Le soldat coupe court à notre conversation:
- Pourquoi tu ne laisses pas passer ces gens?
- Parce que!

Il n'a pas 25 ans lui non plus. Il rejoint bien vite ses potes soldats et me désigne du menton.

Des fusées éclairantes illuminent le ciel. Comme un feu d'artifice où tout serait orange. On attend. Assise sur un pierre, qui attend aussi, une Française. Elle est là depuis un bon moment. Elle tentait de passer le barrage quand les soldats leur ont dit de rebrousser chemin. Elle dit n'avoir entendu aucun tir. On attend toujours.

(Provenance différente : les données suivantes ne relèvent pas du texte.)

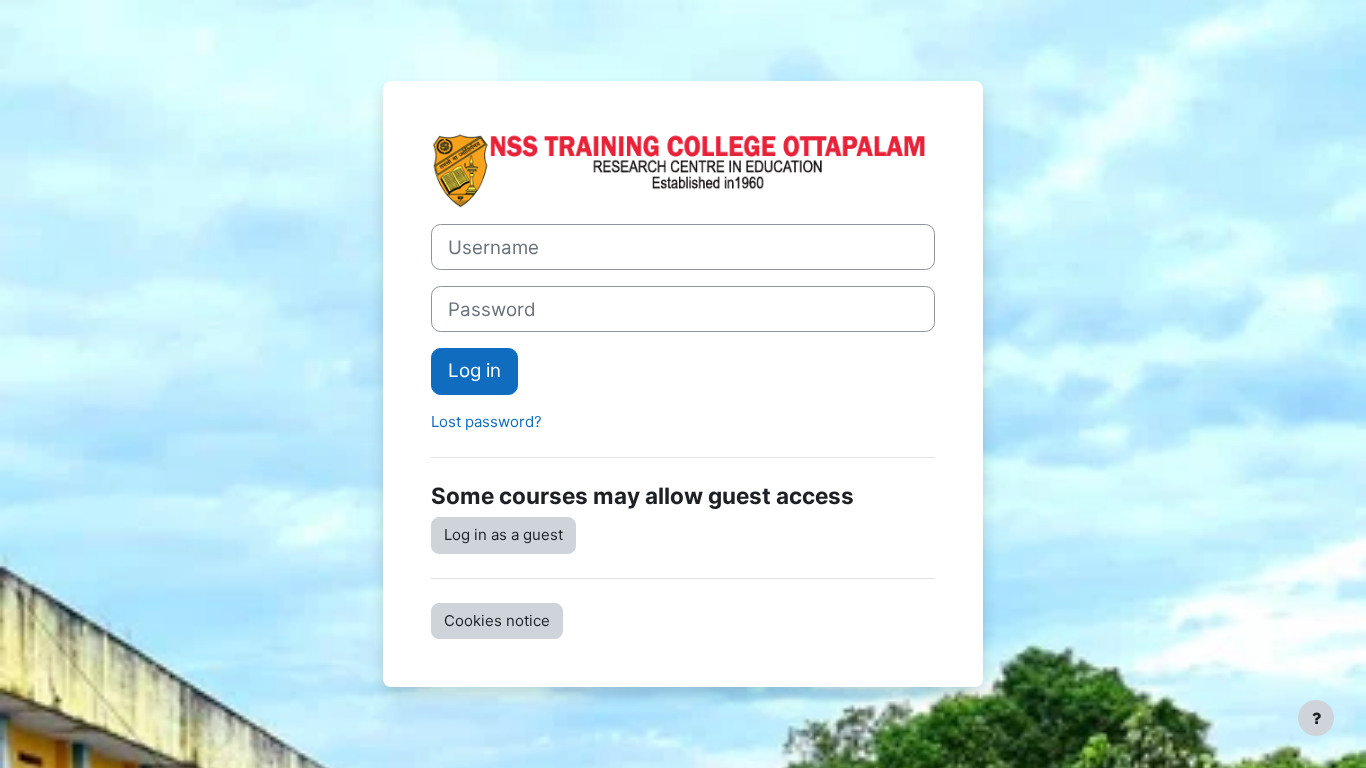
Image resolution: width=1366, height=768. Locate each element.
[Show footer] (1316, 718)
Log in (474, 370)
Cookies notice (497, 620)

Soudain, des sirènes; les soldats s'agitent. Il faut faire de la place: un char arrive! Oui, un char! À travers la foule des Palestiniens, hommes, femmes, enfants, bébés et vieillards qui veulent juste rentrer chez eux. Sur le char, un soldat avec une mitraillette. Il l'agite dans tous les sens. Les Palestiniens autour de moi rigolent:

- Après le tank, ils vont nous envoyer les hélicos et les F16 !

Des faisceaux de lumières balayent la foule. Un instant, j'ai l'impression de me trouver dans un mauvais film de fiction sur la seconde guerre mondiale... Bruits de bottes fort semblables, n'en déplaise à nos bonnes consciences occidentales.

On attend.

Et tout d'un coup, on passe! Tout d'un coup, on peut traverser le check-point! Sans aucun contrôle. Cinq minutes plus tôt, si on avait osé ce geste, on se prenait une balle...

«Bienvenue en Absurdie», disait un Français de passage à Hébron cet été. Oui, décidément, bienvenue en Absurdie...

Retour à Ramallah. Quelques tirs dans la nuit, comme toujours. Cessez-le-feu, vous avez dit cessez-le-feu? Vous y croyez, vous?